To produce the API for our system we used FastAPI.

FastAPI

FastAPI is a modern, fast (high-performance), web framework for building APIs with Python 3.7+ based on standard Python type hint. This tool is employed in the main in which, after initializing the FastAPI framework, we create endpoints for our system functionalities, such as:

  • data extraction,
  • music recommendations.

Running the command:

uvicorn main:app --reload

will start the FastAPI server, and, thanks to the Swagger UI, you can interact with and explore the defined endpoints. The Swagger UI provides a user-friendly interface for testing and understanding the API functionalities. Below is a screenshot of the Swagger UI showcasing the available endpoints and their details:

plot

To access the Swagger UI, open your web browser and navigate to:

http://127.0.0.1:8000/docs

This interface dynamically documents the available endpoints, their input parameters, and allows you to make requests directly from the browser. Below an example of one of our endpoints:

plot

Moreover, we provide an example of a potential outcome from the preceding endpoint:

plot

More information about this tool can be found here.

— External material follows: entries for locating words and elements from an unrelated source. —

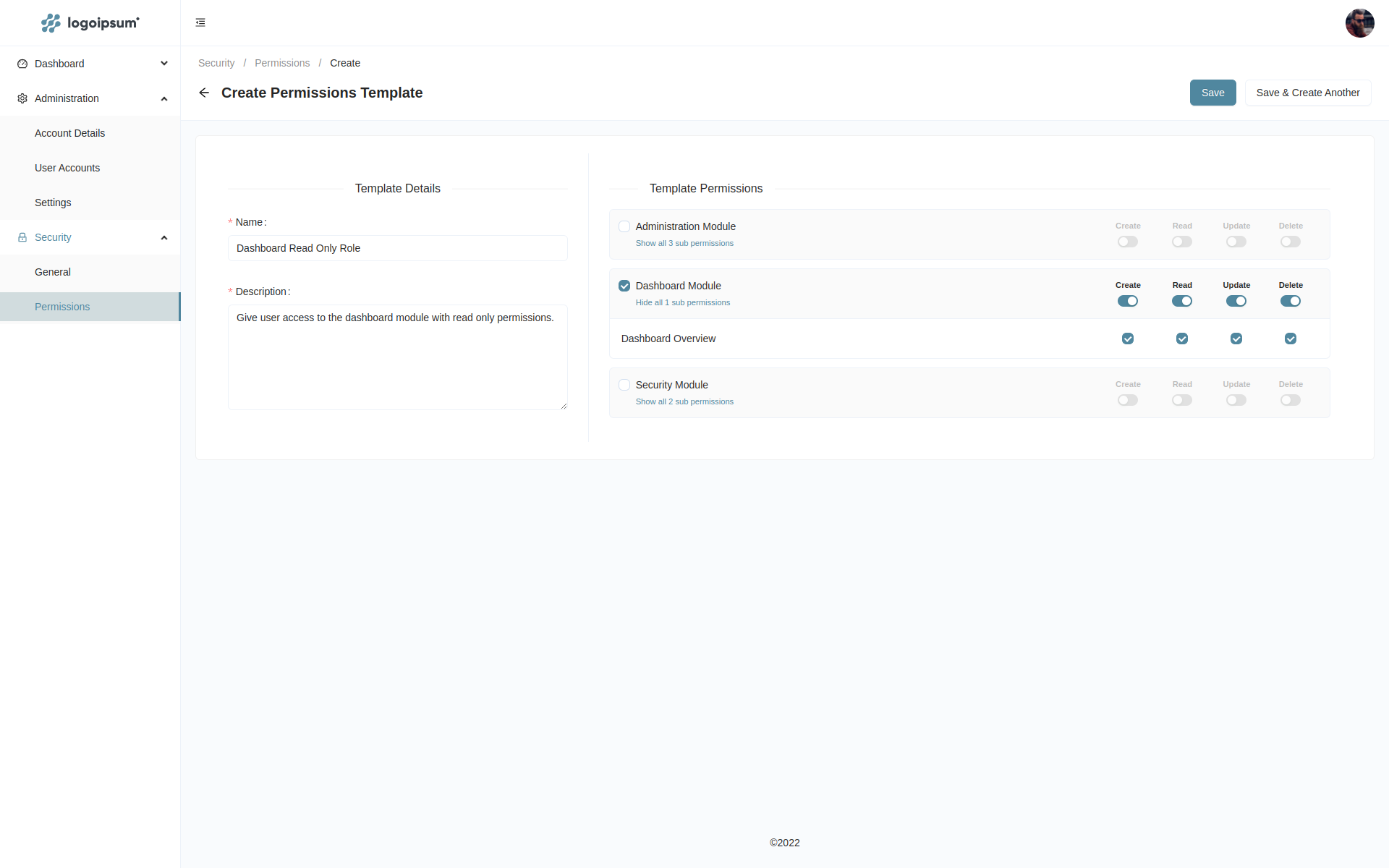Click into the Name input field

click(x=397, y=248)
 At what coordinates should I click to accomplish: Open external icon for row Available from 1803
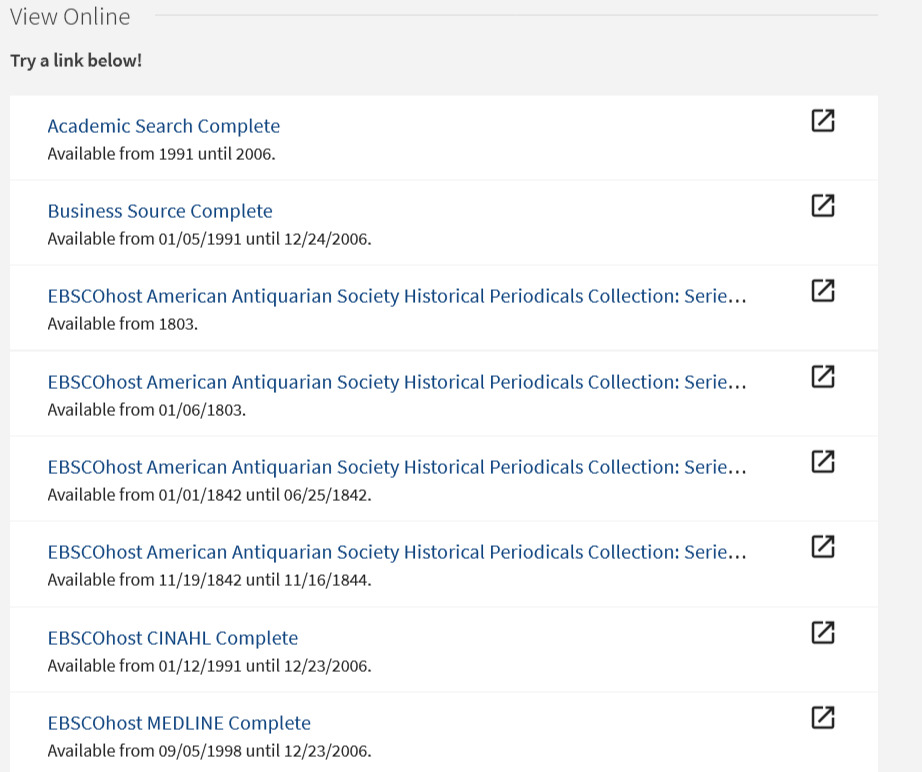click(x=822, y=291)
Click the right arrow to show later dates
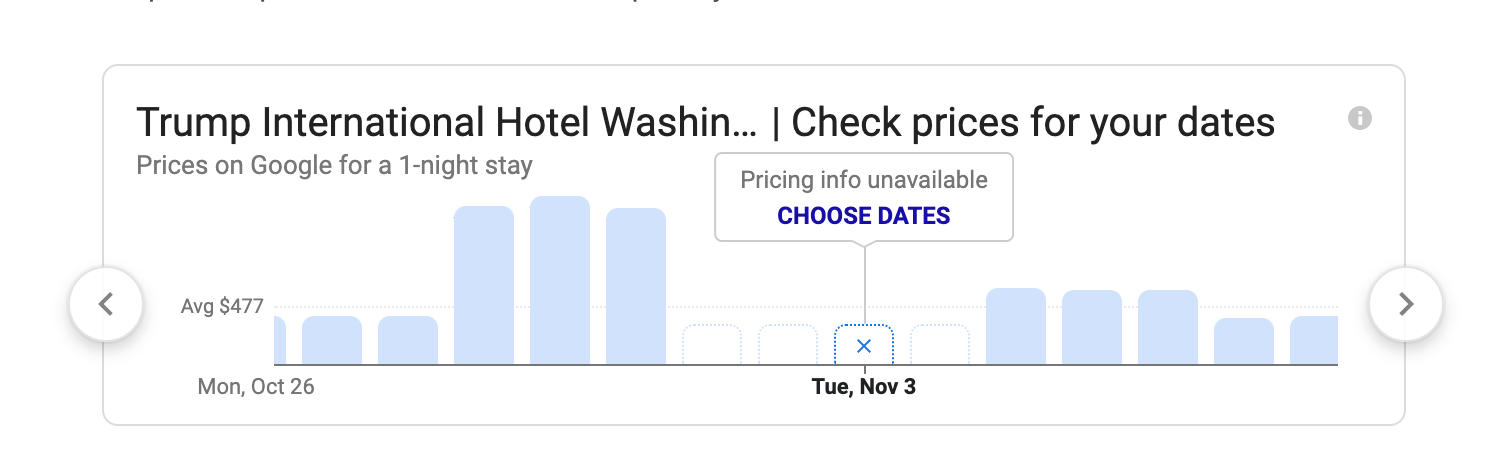Screen dimensions: 1510x474 click(x=1406, y=304)
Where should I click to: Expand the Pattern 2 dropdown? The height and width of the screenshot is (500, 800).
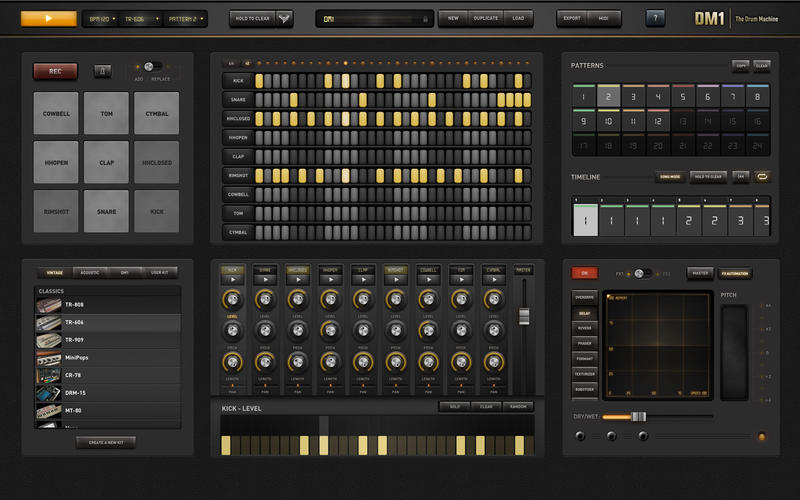[x=185, y=18]
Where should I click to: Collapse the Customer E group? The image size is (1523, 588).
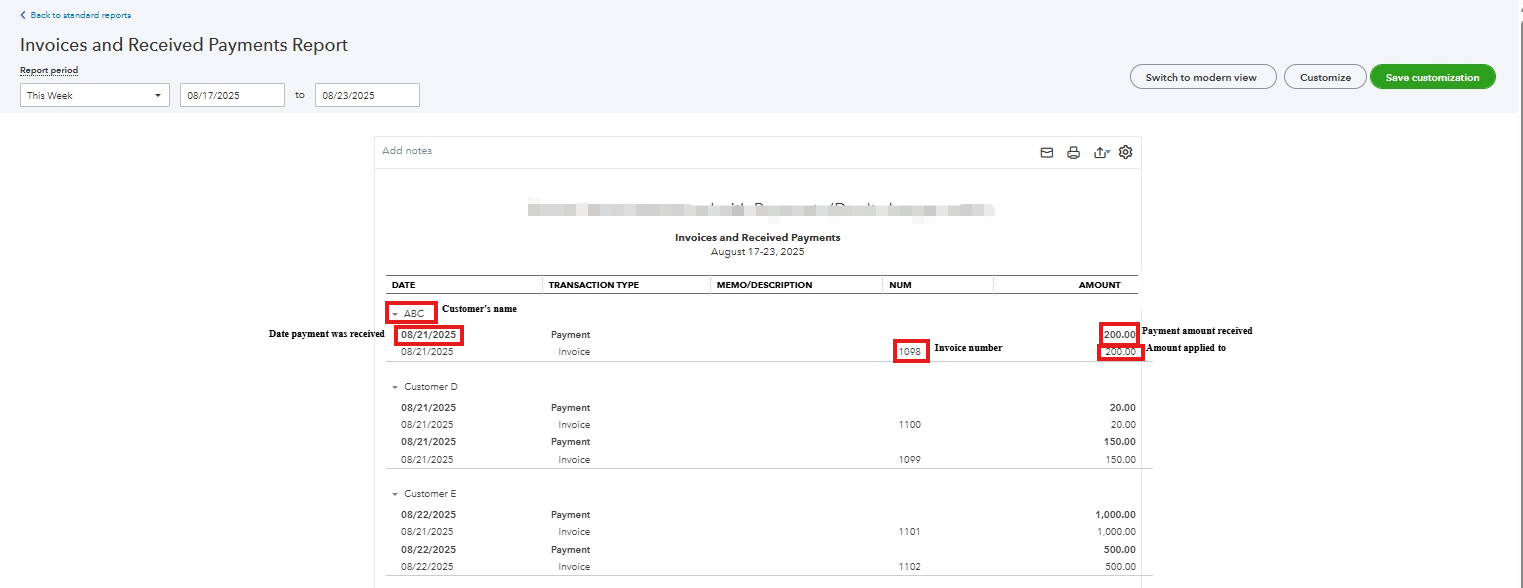[x=395, y=494]
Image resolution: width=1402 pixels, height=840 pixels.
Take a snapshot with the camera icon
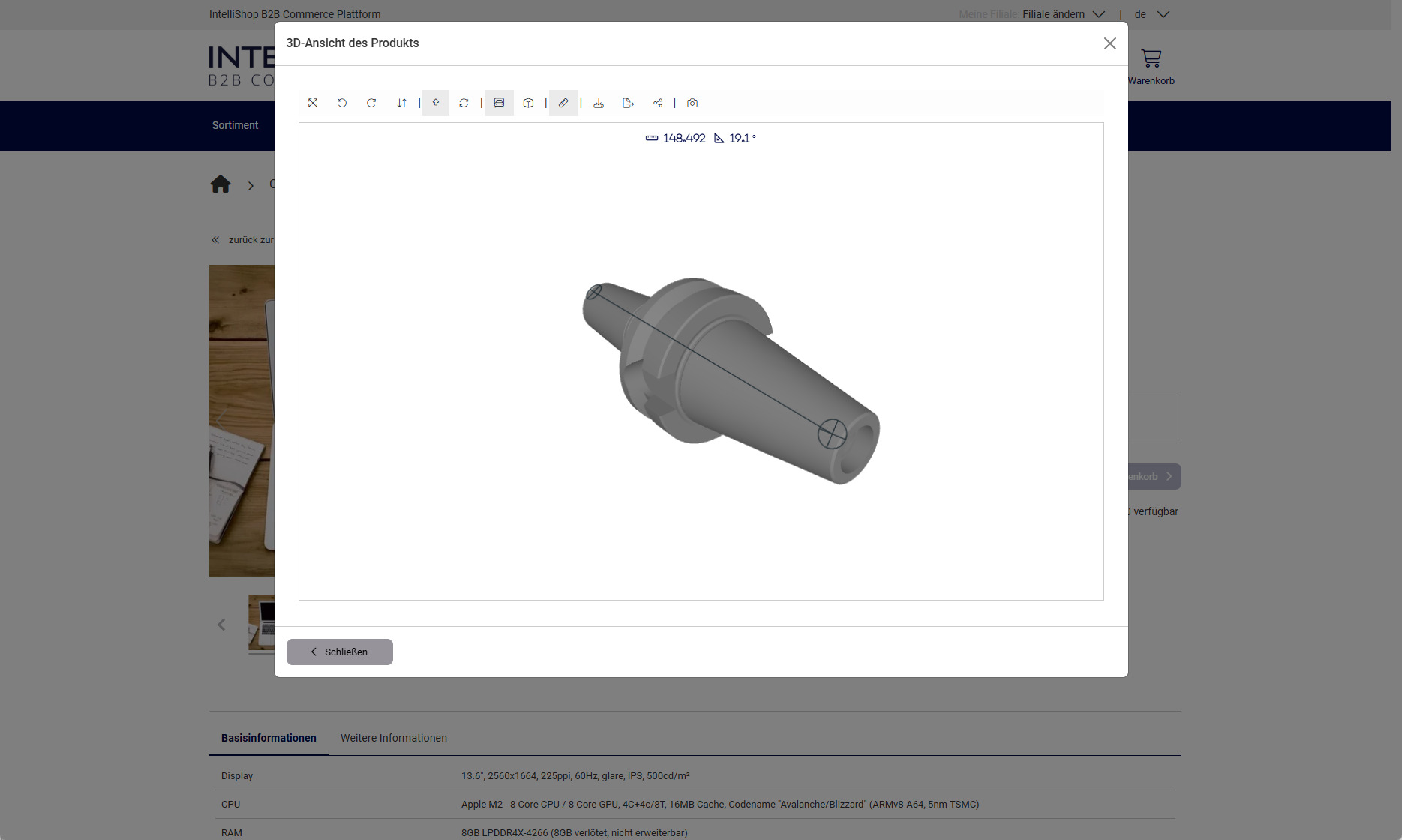(692, 103)
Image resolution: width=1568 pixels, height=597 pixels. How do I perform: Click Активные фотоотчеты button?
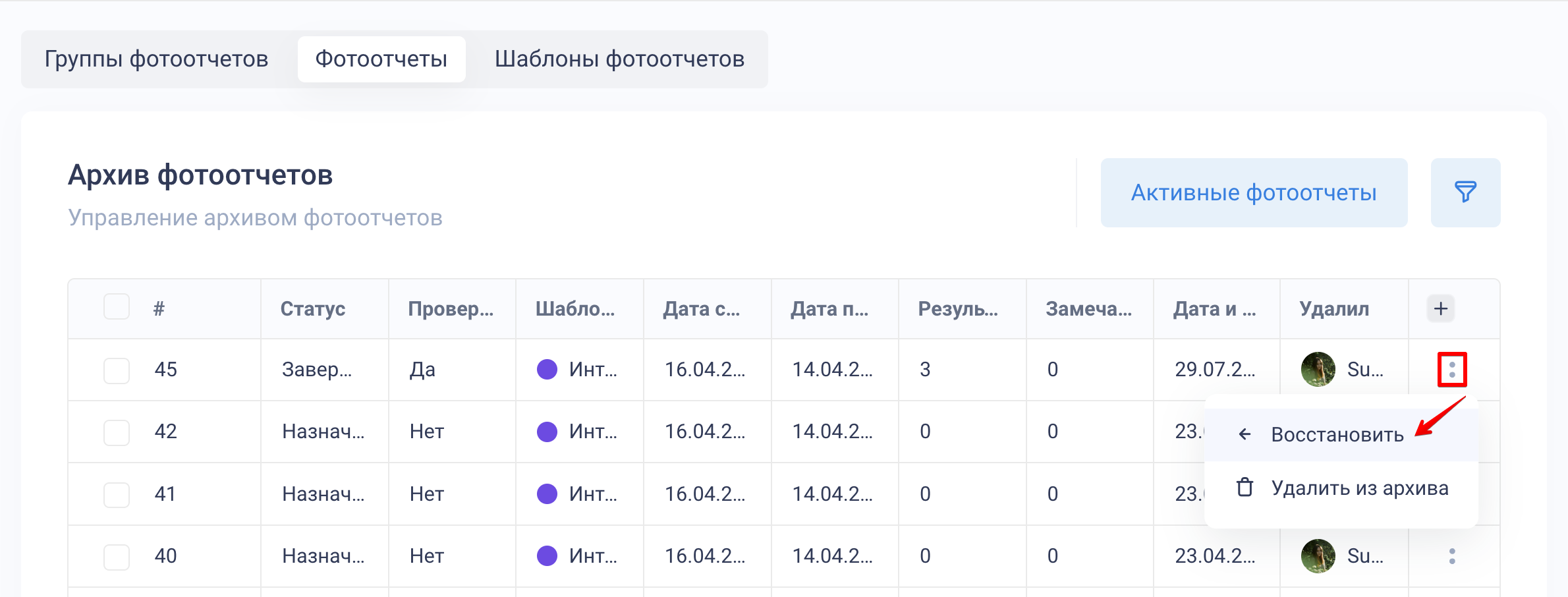[1253, 192]
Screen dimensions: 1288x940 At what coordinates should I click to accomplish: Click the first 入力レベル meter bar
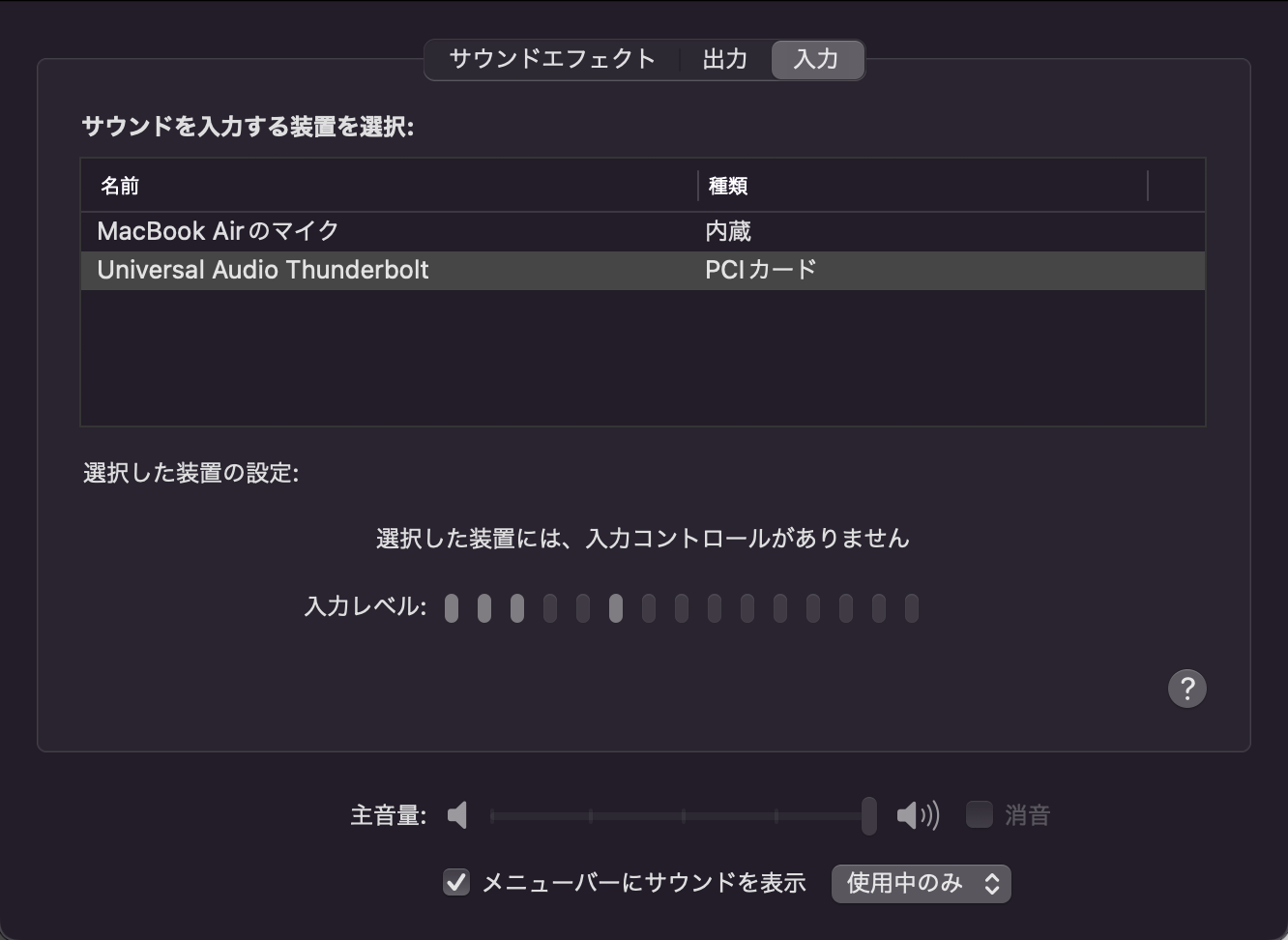coord(452,608)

Resource & Performance Monitoring

In addition to the API, we also used Prometheus and Grafana for resource and performance monitoring.

Prometheus

Prometheus is a monitoring and alerting toolkit designed for reliability and scalability. It allows us to collect and store time-series data, allowing for real-time monitoring and alerting based on defined thresholds. Prometheus is particularly well-suited for dynamic environments such as cloud-native applications.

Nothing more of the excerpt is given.